— O que fazer —
Transcreva na íntegra o texto abaixo, sobre a exposição de Athos Bulcão em Porto Alegre, sem alterar nada.

— Trecho do texto —

-------------------------

Márcia Turcato
As obras do artista Athos Bulcão serão expostas ao público pela primeira vez depois do vandalismo antidemocrático ocorrido em Brasília no dia oito de janeiro, quando obras de arte foram atacadas por fascistas. O muro escultórico de Bulcão foi seriamente danificado.
Referência internacional, além de um ícone para quem vive em Brasília, o trabalho de Athos Bulcão será exibido pela primeira vez em Porto Alegre, de 29 de março a 25 de junho. O trabalho do artista experimentou o desenho, pintura, painéis, alegorias carnavalescas, vestimentas e até indumentárias litúrgicas.
Sua grande marca foi a estratégia de integrar ambientes arquitetônicos utilizando recursos artísticos, como mostra o muro escultórico do Congresso Nacional e também do Hospital Sarah Kubitschek, onde Athos Bulcão faleceu aos 90 anos, vítima do Mal de Parkinson, em 2008.
100 anos – A exposição na capital gaúcha também celebra os 100 anos de Athos, completados em 2018. O muro escultórico, que foi retirado da Câmara dos Deputados para restauração depois de vandalizado, voltou recentemente ao Salão Verde.

-------------------------

— Dados fornecidos —

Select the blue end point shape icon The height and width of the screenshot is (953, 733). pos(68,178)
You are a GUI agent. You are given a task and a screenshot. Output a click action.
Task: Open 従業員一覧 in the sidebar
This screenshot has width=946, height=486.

-------------------------

— Resposta —
Márcia Turcato
As obras do artista Athos Bulcão serão expostas ao público pela primeira vez depois do vandalismo antidemocrático ocorrido em Brasília no dia oito de janeiro, quando obras de arte foram atacadas por fascistas. O muro escultórico de Bulcão foi seriamente danificado.
Referência internacional, além de um ícone para quem vive em Brasília, o trabalho de Athos Bulcão será exibido pela primeira vez em Porto Alegre, de 29 de março a 25 de junho. O trabalho do artista experimentou o desenho, pintura, painéis, alegorias carnavalescas, vestimentas e até indumentárias litúrgicas.
Sua grande marca foi a estratégia de integrar ambientes arquitetônicos utilizando recursos artísticos, como mostra o muro escultórico do Congresso Nacional e também do Hospital Sarah Kubitschek, onde Athos Bulcão faleceu aos 90 anos, vítima do Mal de Parkinson, em 2008.
100 anos – A exposição na capital gaúcha também celebra os 100 anos de Athos, completados em 2018. O muro escultórico, que foi retirado da Câmara dos Deputados para restauração depois de vandalizado, voltou recentemente ao Salão Verde.